My dreams I guess

I'm supposed to write an essay about my dreams for my fashion class. Draw out a little goals map, all very creative. The assignment sounds like what I do on a daily basis, plan out different futures, try weigh the happiness of one against the other. I feel like I'm running out of time, forgetting I'm only twenty years old. I feel much older than that, feel like I've lived longer. I see my friends getting engaged, moving out, moving in; it's such a strange time, trying to grow up and obsessively planning the next 25 years of our lives. It's a time to make something of ourselves.
Short term:
So I was planning on going back to Chile, to study to become a teacher, take some fashion classes. Dance around the city, revive my blog. I know you guys have missed it.
But speaking long term:
I dream of going to New York. Working in a fast paced industry, learning how to express myself, how to create, through fashion and writing. I want to come home to my little one bedroom apartment, and have my husband there, getting home from work. We'll interchange stories about terrible bosses, laugh at people we saw on the subway, eat food that is too expensive, and love.
Hot mama?
I dream of being a mother, having a family. I want my kids to trust me, to not be afraid to explore, to know that there is something new to see. I want them to grow up close to their family, as I move to Santiago, where everyone can play with them and help me change diapers. There I can teach English, I can teach fashion, I can teach what I have learned. And travel. Of course.

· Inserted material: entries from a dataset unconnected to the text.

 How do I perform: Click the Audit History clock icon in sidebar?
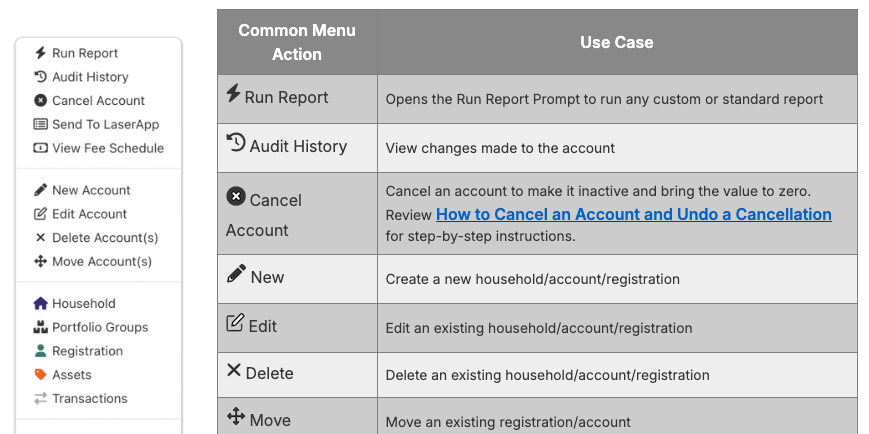coord(40,76)
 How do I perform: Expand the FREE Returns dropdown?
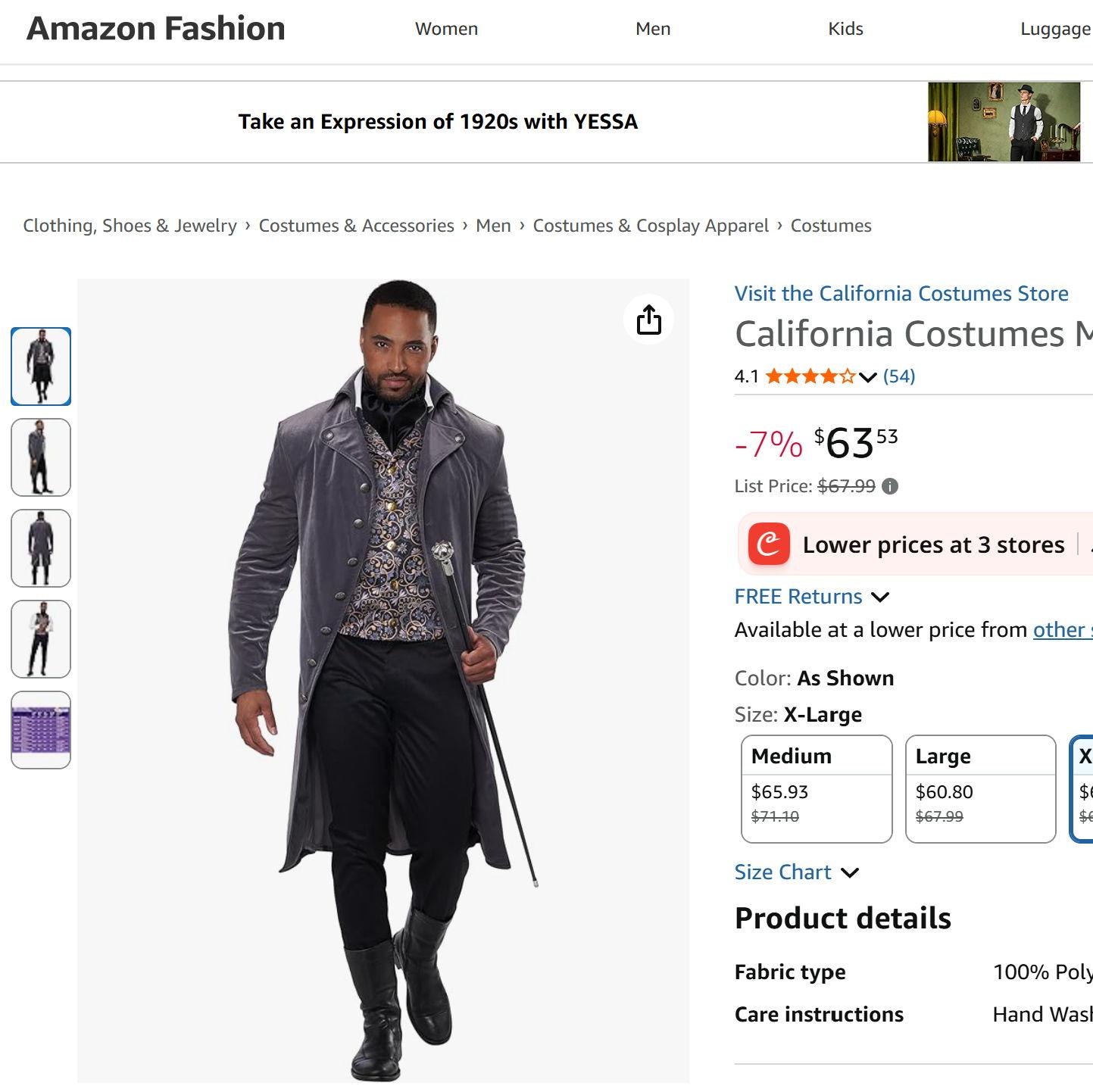click(x=880, y=597)

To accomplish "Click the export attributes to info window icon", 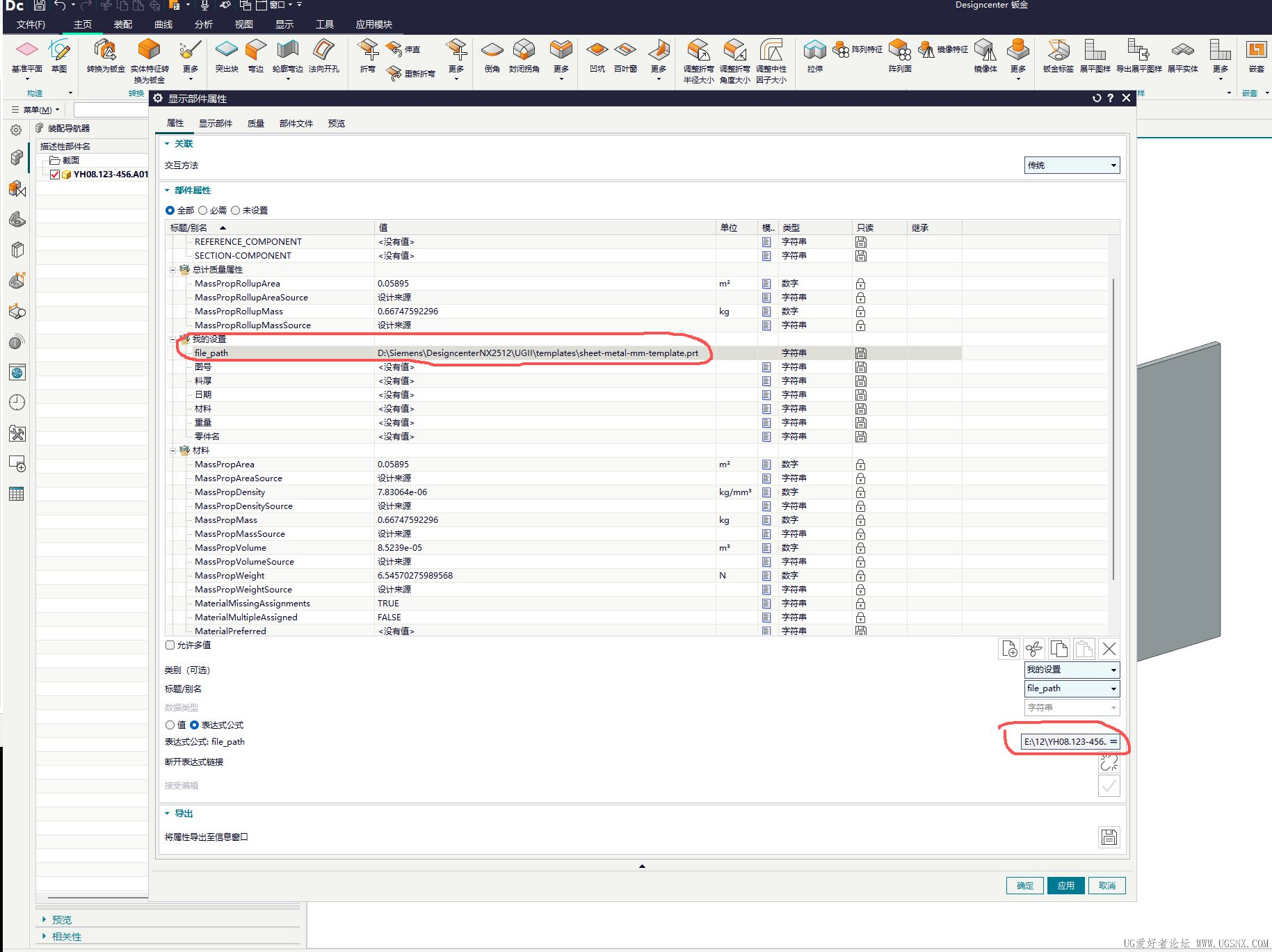I will click(1109, 837).
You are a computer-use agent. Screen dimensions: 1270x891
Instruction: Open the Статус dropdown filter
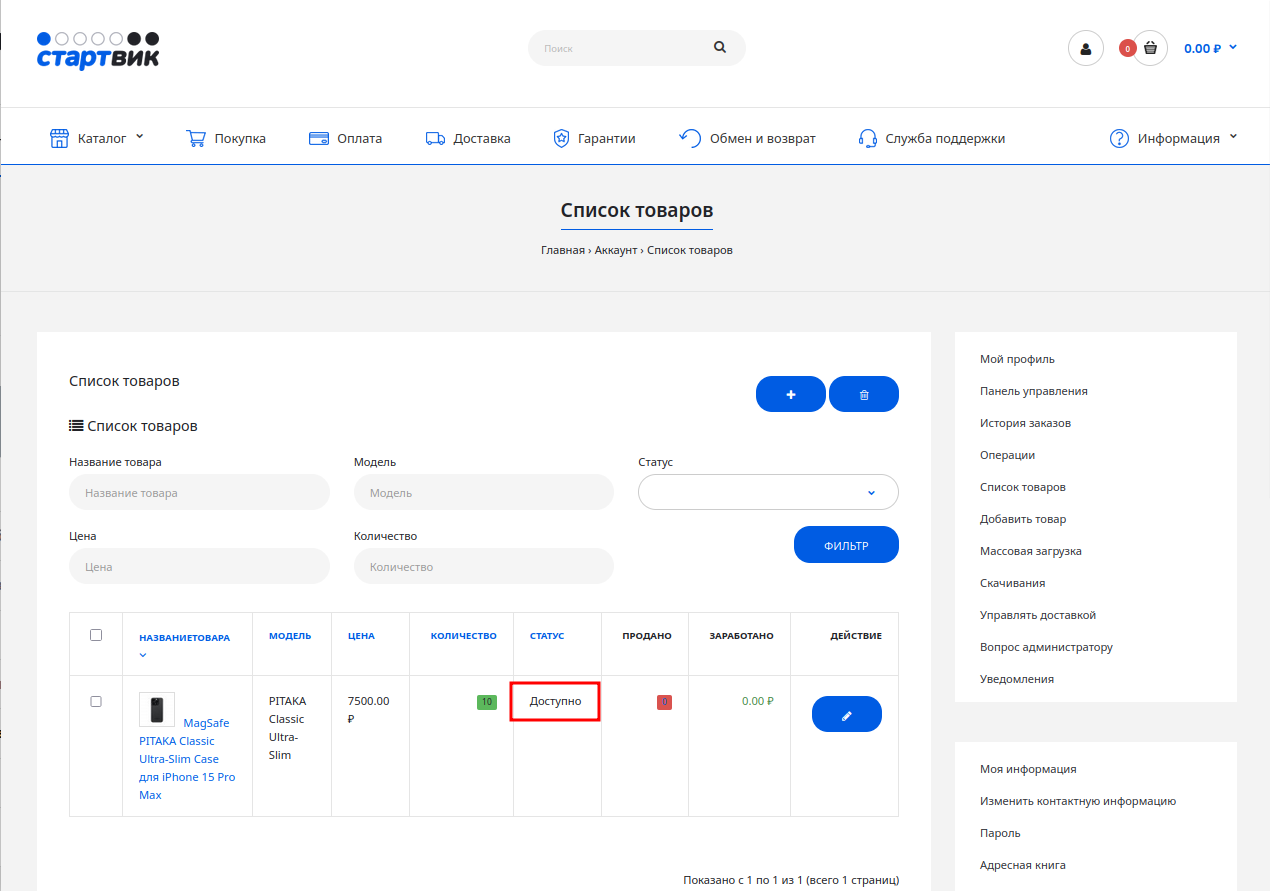(768, 492)
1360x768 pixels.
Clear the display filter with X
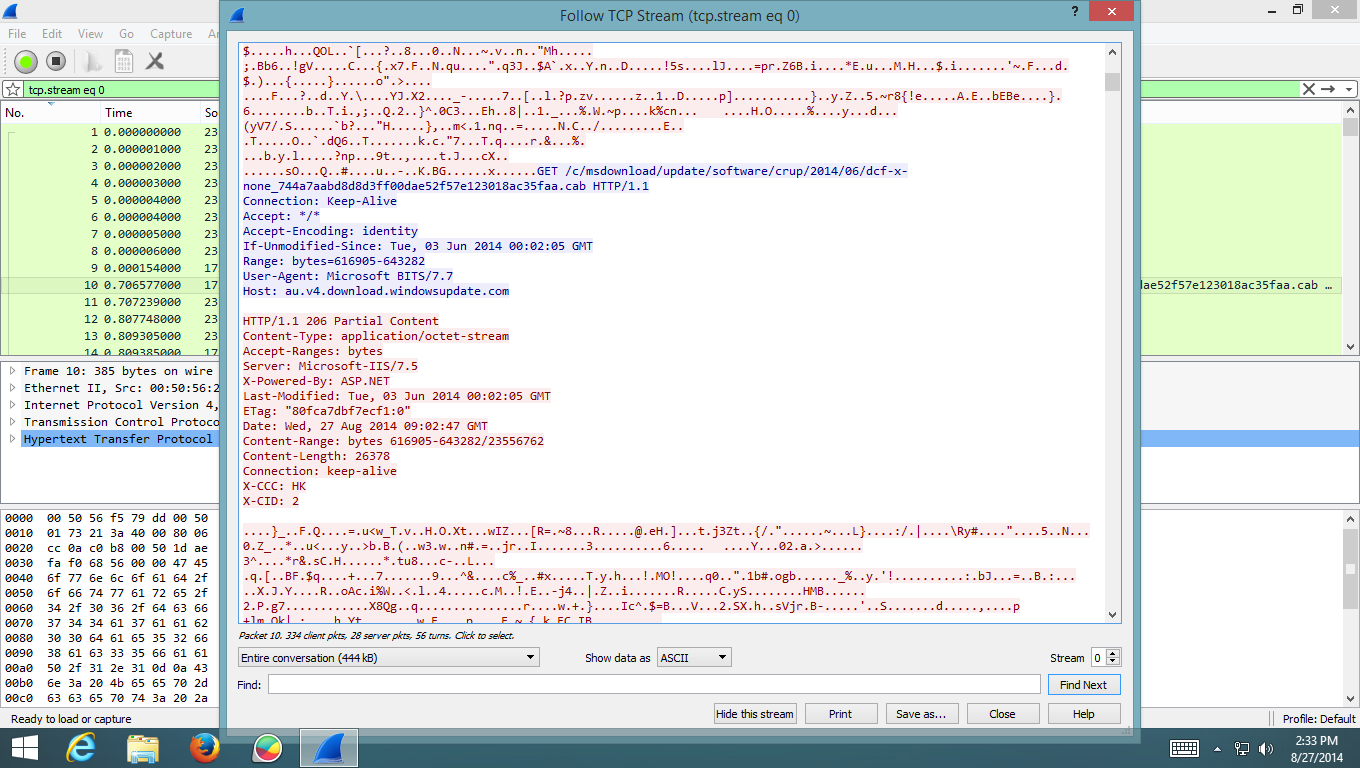click(x=1308, y=89)
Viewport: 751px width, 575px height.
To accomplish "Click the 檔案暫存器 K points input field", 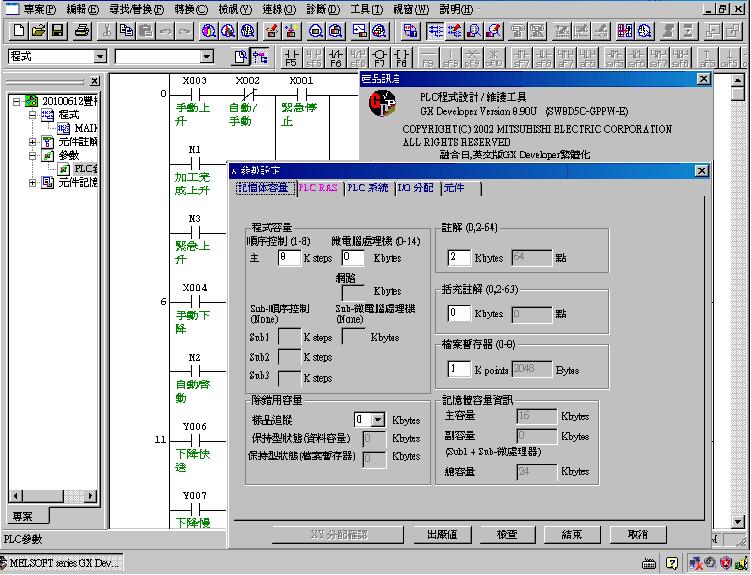I will pyautogui.click(x=459, y=369).
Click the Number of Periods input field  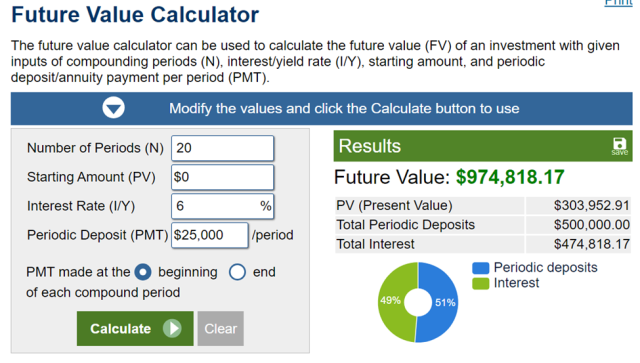click(x=222, y=148)
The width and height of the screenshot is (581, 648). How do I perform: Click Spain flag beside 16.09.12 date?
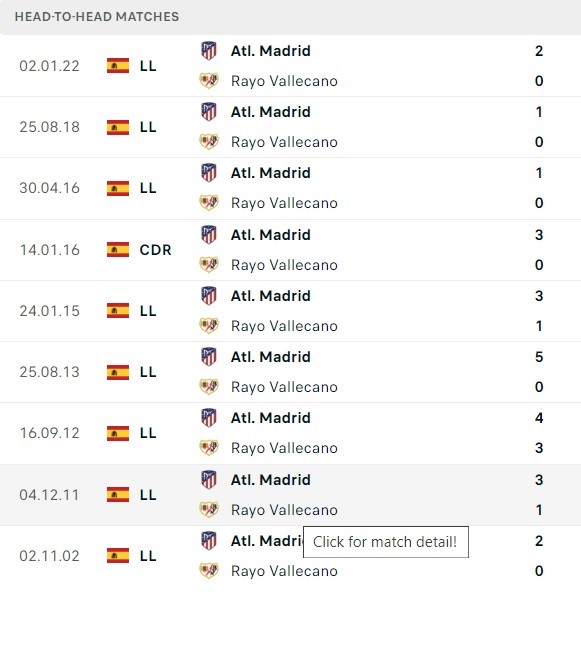[118, 433]
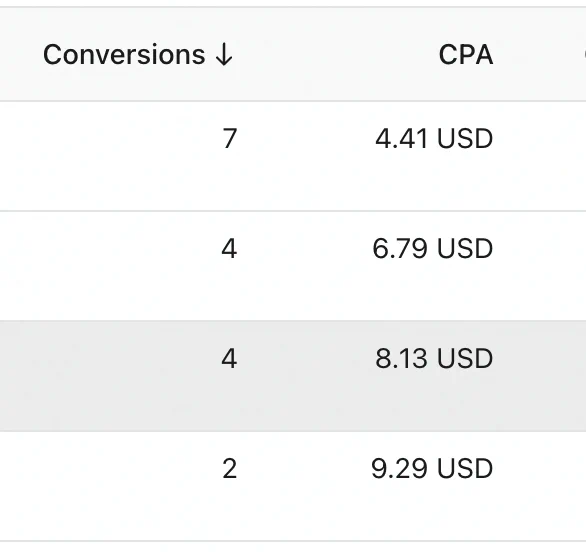Sort table by the CPA column header
Viewport: 586px width, 552px height.
(x=466, y=55)
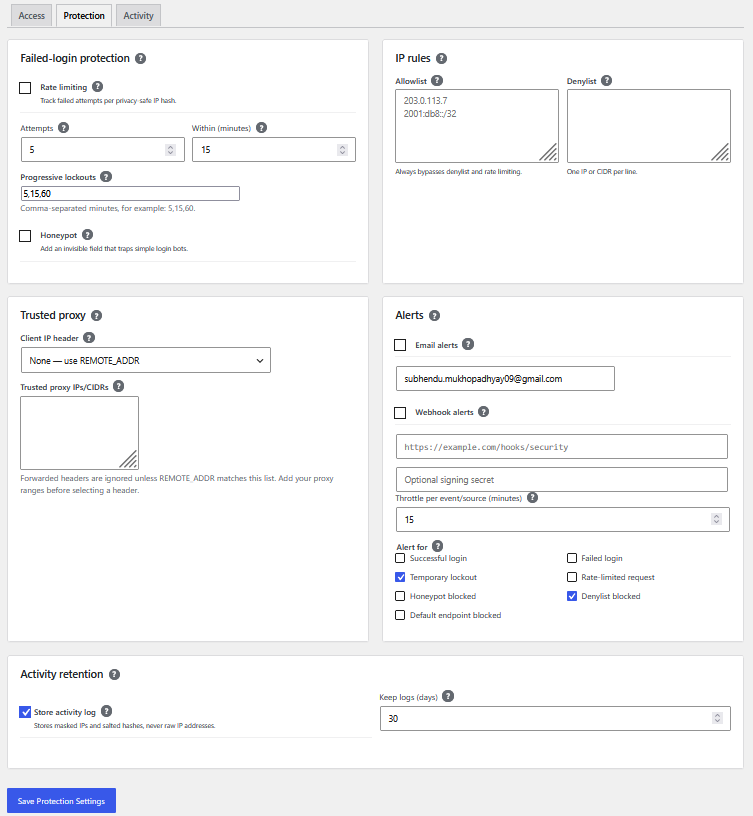Show help for Progressive lockouts
The height and width of the screenshot is (816, 753).
pos(106,176)
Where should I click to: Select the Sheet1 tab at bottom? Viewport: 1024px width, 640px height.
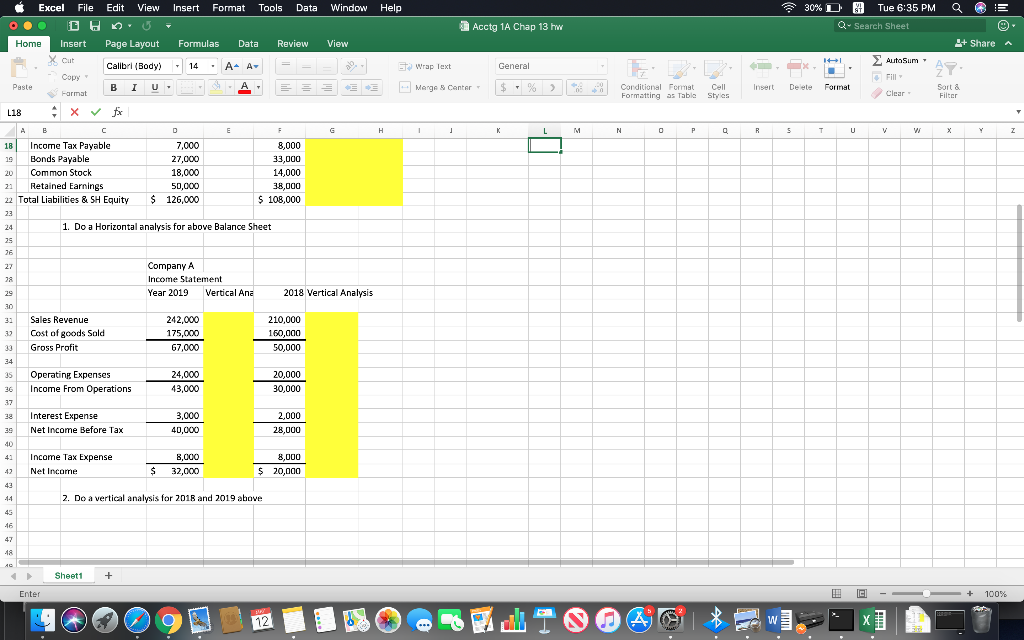(x=68, y=575)
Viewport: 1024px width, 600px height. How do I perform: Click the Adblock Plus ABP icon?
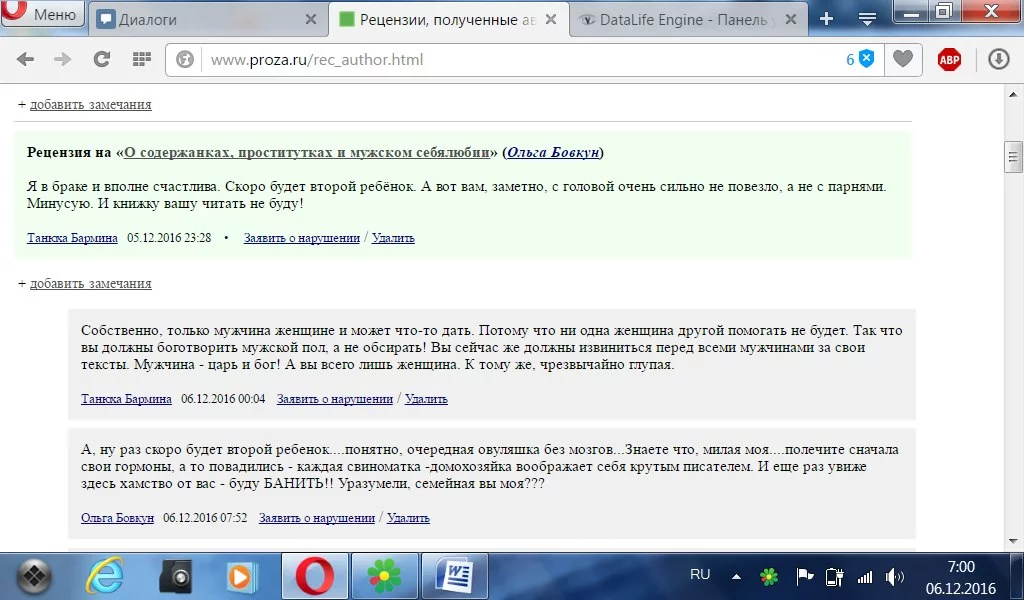coord(948,59)
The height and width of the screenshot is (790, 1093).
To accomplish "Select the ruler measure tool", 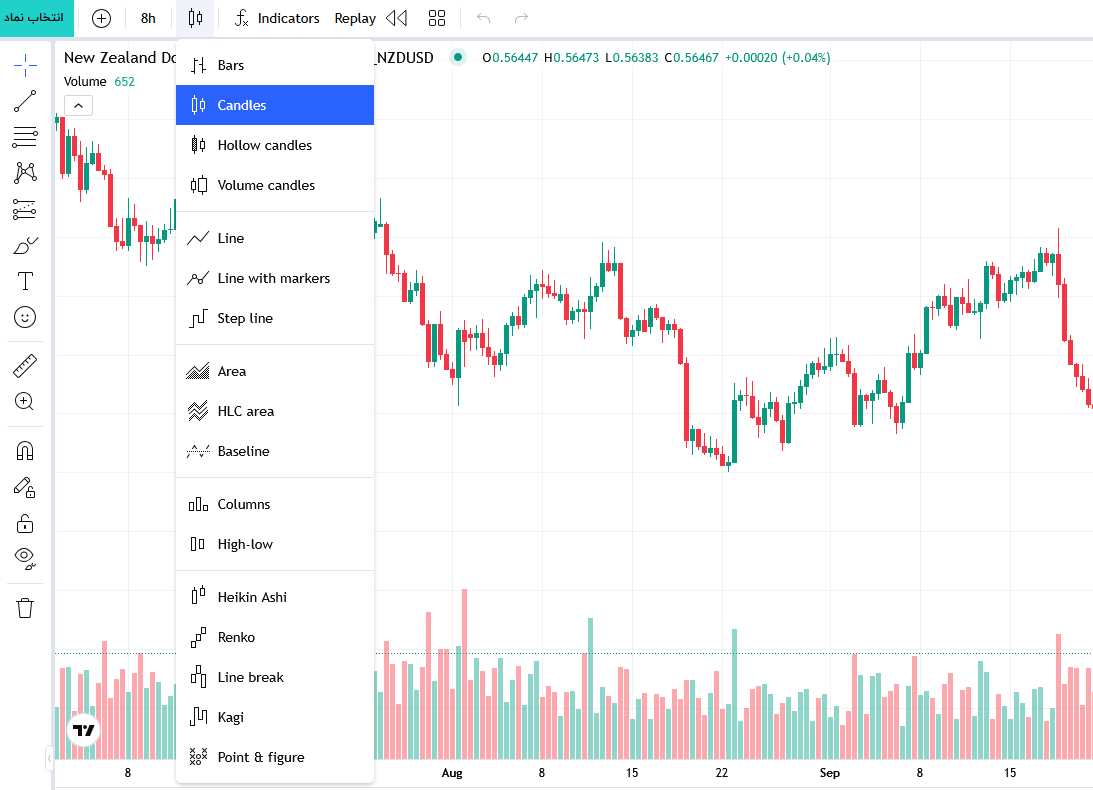I will coord(25,366).
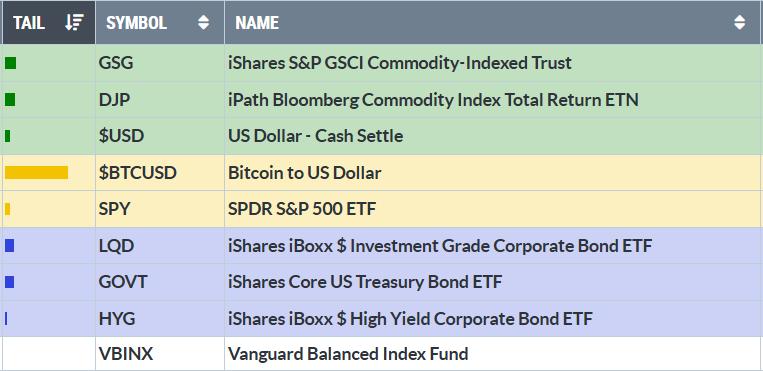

I've always thought I'd be a good mom. Taking time off to be with them, taking them to kidapalooza, and soccer practice. We could even eat dinner around the table, like a family; feeding them vegetables as I eat pizza, because the baby weight has miraculously disappeared. Bless. On Sunday's they'll fidgit through church, but with promises of pajamas and ice cream on the way home, I'll get us all through those three hours. I also want a dog. 
Writing this all out it may seem like maybe I have too many dreams. Some could even be deemed unrealistic. But I also know that I can't plan my life out, and that my dreams could change tomorrow. But I'm just 20 years old. And I still got time to figure something out.